Dundee is Scotland's 4th largest city and has a reputation for being its sunniest one! Dundee has a long history of being an important trading point. It has some beautiful architecture and has a rich heritage, having been the home of many notable people.
Paisely is dominated by its remarkable architecture, the most striking example being Paisley Abbey. Other grand buildings abound throughout the town testifying to Paisley's supreme importance as a major centre for textile manufacturing.
Birthplace of Scotland's famous poet Robert Burns, and set amid breathtaking coastline scenery, Ayr stands with its imposing castle perched on the edge of the Firth of Clyde. The famous Ayr Racecourse draws huge numbers of visitors throughout the year, especially during the Scottish Grand National in April.
Inverness, capital of the Scottish Highlands, is the northernmost city in the UK. The city is famous for its beautiful scenery and architecture and draws large numbers of tourists and walkers from across the UK and abroad.
Sometimes refered to as 'The Fair City', Perth is a beautiful and ancient town with a rich heritage as the former capital of Scotland. Perth is built around the River Tay and has many unusual and notable buildings and relics, some of which date back nearly a thousand years.
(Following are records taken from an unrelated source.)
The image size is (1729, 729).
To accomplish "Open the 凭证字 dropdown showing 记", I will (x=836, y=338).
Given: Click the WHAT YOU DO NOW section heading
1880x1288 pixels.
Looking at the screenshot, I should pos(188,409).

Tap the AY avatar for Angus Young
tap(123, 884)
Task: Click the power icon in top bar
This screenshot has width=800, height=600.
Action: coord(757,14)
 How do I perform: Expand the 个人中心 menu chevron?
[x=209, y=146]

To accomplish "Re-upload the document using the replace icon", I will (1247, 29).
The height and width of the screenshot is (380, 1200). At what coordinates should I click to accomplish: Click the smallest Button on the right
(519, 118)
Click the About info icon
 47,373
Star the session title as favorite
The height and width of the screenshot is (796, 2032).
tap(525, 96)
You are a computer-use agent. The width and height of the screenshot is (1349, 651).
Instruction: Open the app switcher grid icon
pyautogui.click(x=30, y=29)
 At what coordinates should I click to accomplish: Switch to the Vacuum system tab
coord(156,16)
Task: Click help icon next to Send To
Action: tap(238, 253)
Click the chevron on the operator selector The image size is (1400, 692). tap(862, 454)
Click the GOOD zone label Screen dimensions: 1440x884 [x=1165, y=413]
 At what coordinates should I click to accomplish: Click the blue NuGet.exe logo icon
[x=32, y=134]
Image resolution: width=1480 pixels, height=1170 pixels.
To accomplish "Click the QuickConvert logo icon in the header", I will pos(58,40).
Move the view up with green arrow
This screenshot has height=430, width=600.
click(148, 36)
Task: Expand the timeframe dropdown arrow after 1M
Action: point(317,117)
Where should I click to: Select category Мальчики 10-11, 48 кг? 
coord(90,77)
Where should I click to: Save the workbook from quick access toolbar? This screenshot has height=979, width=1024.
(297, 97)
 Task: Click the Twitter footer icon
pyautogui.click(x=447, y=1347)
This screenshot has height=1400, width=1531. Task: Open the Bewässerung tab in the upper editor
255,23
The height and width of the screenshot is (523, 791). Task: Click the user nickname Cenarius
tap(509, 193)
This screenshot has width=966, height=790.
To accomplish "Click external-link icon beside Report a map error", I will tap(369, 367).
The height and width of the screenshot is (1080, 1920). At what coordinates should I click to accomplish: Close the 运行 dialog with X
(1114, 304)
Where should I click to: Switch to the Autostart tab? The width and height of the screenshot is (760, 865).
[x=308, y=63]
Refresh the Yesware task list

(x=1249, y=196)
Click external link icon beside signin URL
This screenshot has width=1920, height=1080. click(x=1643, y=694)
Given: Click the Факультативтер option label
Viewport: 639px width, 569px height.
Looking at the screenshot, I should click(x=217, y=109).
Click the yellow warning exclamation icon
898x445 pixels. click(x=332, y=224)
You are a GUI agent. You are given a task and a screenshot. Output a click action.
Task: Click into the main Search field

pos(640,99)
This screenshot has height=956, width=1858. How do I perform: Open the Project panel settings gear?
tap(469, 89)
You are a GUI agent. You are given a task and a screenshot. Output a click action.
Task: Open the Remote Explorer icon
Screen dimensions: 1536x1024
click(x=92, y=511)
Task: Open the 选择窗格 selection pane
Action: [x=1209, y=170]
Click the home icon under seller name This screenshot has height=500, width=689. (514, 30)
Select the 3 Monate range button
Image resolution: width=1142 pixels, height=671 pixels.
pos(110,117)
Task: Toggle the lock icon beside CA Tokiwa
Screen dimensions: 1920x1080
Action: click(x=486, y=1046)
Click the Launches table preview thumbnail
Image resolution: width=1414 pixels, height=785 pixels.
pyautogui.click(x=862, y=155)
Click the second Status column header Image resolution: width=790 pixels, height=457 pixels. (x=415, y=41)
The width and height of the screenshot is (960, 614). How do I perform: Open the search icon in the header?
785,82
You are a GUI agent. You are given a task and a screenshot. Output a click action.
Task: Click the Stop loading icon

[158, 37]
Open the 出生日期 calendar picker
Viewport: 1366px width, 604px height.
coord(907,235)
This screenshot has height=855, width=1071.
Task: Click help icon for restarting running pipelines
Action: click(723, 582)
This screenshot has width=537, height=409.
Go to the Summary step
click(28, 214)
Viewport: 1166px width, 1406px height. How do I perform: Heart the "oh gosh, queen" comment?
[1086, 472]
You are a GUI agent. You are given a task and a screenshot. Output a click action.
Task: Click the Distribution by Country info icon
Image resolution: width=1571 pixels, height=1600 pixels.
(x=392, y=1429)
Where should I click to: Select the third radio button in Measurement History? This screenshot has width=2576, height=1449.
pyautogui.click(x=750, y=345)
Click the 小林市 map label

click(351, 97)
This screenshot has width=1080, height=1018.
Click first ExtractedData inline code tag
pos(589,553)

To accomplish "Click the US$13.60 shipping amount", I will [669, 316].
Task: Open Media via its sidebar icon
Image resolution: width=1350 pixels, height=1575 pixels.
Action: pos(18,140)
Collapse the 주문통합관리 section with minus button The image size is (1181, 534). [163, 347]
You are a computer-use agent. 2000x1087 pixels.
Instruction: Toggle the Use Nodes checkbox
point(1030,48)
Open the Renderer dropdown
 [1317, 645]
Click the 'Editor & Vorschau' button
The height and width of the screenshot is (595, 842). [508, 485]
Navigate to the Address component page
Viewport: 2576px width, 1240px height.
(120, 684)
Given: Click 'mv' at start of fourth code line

Striding the banks of the River Forth, and dominated by the imposing Stirling Castle, Stirling takes its name as the 'Gateway to the Highlands' from its position on the outermost reaches of the Scottish Lowlands
Strategically positioned between Glasgow and Ayr, Kilmarnock has a long history of industrial importance, with diverse manufacturing from textiles and carpets to locomotives and valves, and even the world famous whisky Johnnie Walker. Its industrial heritage is today evidenced by its great many historic and listed buildings.